#### TASKS FOR THIS EXERCISE:
1) Extract everything from "The author would" down to "these pre-emption rights." from the article on German municipal pre-emption rights.
2) According to the article on German municipal pre-emption rights, which provision of the German Building Code lays out those rights?
3) Carry on the article about German municipal pre-emption rights from its final sentence.

The author would like to thank Pia Kemmerer for her assistance with the research and preparation of this article.
Recent speculation on development land and residential area scarcity are no longer solely in the realm of experts. The general public has also been increasingly focused on the application of municipal pre-emption rights as laid out in Sec. 24 ff. of the German Building Code (Baugesetzbuch – BauGB). Even on the tamer side of radical demands such as socializing large real estate holdings, buzzwords like “community protection” have been becoming much more commonplace. Both sellers and buyers of real estate, as well as real estate agencies, are now often faced with challenges arising from these pre-emption rights.
This new “unknown” can pop up in unexpected places throughout the sale of a real estate property, in the scope of a development plan or in real estate deals involving protected redevelopment areas. The article takes a close look at the purpose of pre-emption rights and select details of their implementation as well as transaction structuring when municipal pre-emption rights may be a factor. It examines in particular the issues of “deadline traps” in the enforcement of pre-emption rights, protectionary measures in preservation areas, the form and consequences of so called waiver agreements (Abwendungserklärung) and finally the means of price limitation in pre-emption applications.
One of the primary reasons for municipal pre-emption rights to be exercised under the legislation of the BauGB is the risk of increased displacement of residents from certain areas of a community. Such developments also have the additional effect of changing existing infrastructure and requiring new infrastructure to be created in other places. Parliamentary studies have shown that these displacement trends are particularly noticeable among tenants of older established inner city properties which may require some renovation works but which are then upgraded to a condition far exceeding normal renovation standards – the so-called luxury upgrades. The result of these renovations is a significant increase in the average rents in these areas which the legislature views as a contributing factor to the displacement of long-term residents. The communities (or local districts in the city-state of Berlin) are therefore tasked with ensuring that the desperately needed residential spaces in larger cities continue to be available through exercising municipal pre-emption rights.

#### STORED DATA:

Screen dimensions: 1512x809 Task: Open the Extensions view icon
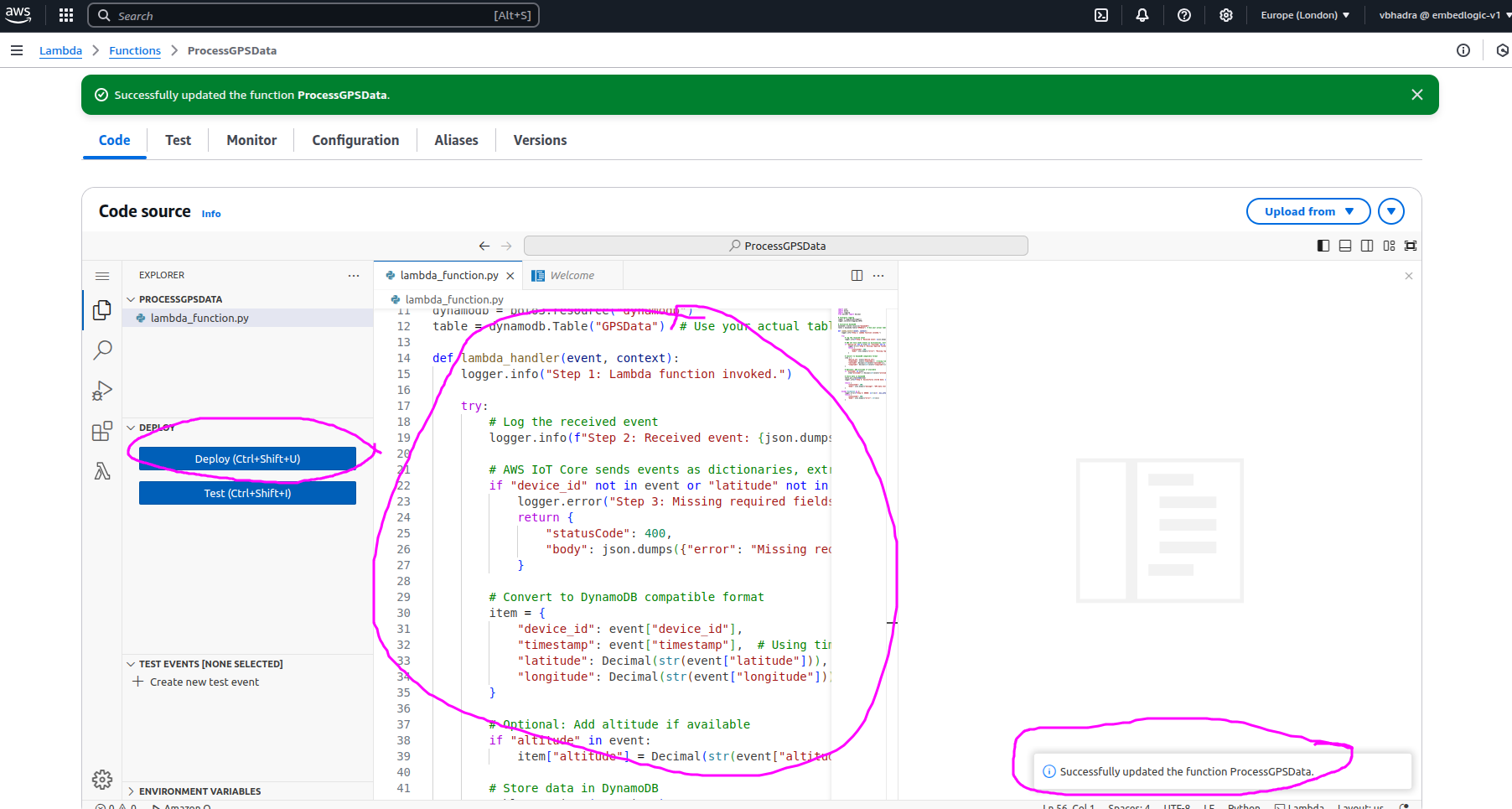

#### PER-TASK OUTPUTS:
1)
The author would like to thank Pia Kemmerer for her assistance with the research and preparation of this article.
Recent speculation on development land and residential area scarcity are no longer solely in the realm of experts. The general public has also been increasingly focused on the application of municipal pre-emption rights as laid out in Sec. 24 ff. of the German Building Code (Baugesetzbuch – BauGB). Even on the tamer side of radical demands such as socializing large real estate holdings, buzzwords like “community protection” have been becoming much more commonplace. Both sellers and buyers of real estate, as well as real estate agencies, are now often faced with challenges arising from these pre-emption rights.

2) Sec. 24 ff. of the German Building Code (Baugesetzbuch – BauGB).

3)
There are many losers when pre-emption rights are applied. Depending on how an agency agreement is structured, the effective enforcement of a pre-emption right can result in the loss of broker fees. The seller of a property is restricted in its choice of buyer. The buyer in turn loses out on an otherwise secure investment and in some circumstances may be stuck with the costs of inspecting and appraising the property.
It is therefore somewhat comforting that despite the political allure, communities typically try to avoid exercising pre-emption rights since the communal takeover of property can often have undesirable effects. More commonly, communities will enforce pre-emption rights to the benefit of third parties as is provided for under Section 27a BauGB or pursue their political aims through the application of so-called waiver agreements. If a waiver agreement does not lead to the desired goal, a community may decide to exercise its pre-emption right over a property at a limited price as allowed under Section 28 para. 3 BauGB. This price limitation in such cases is primarily a means of budget control.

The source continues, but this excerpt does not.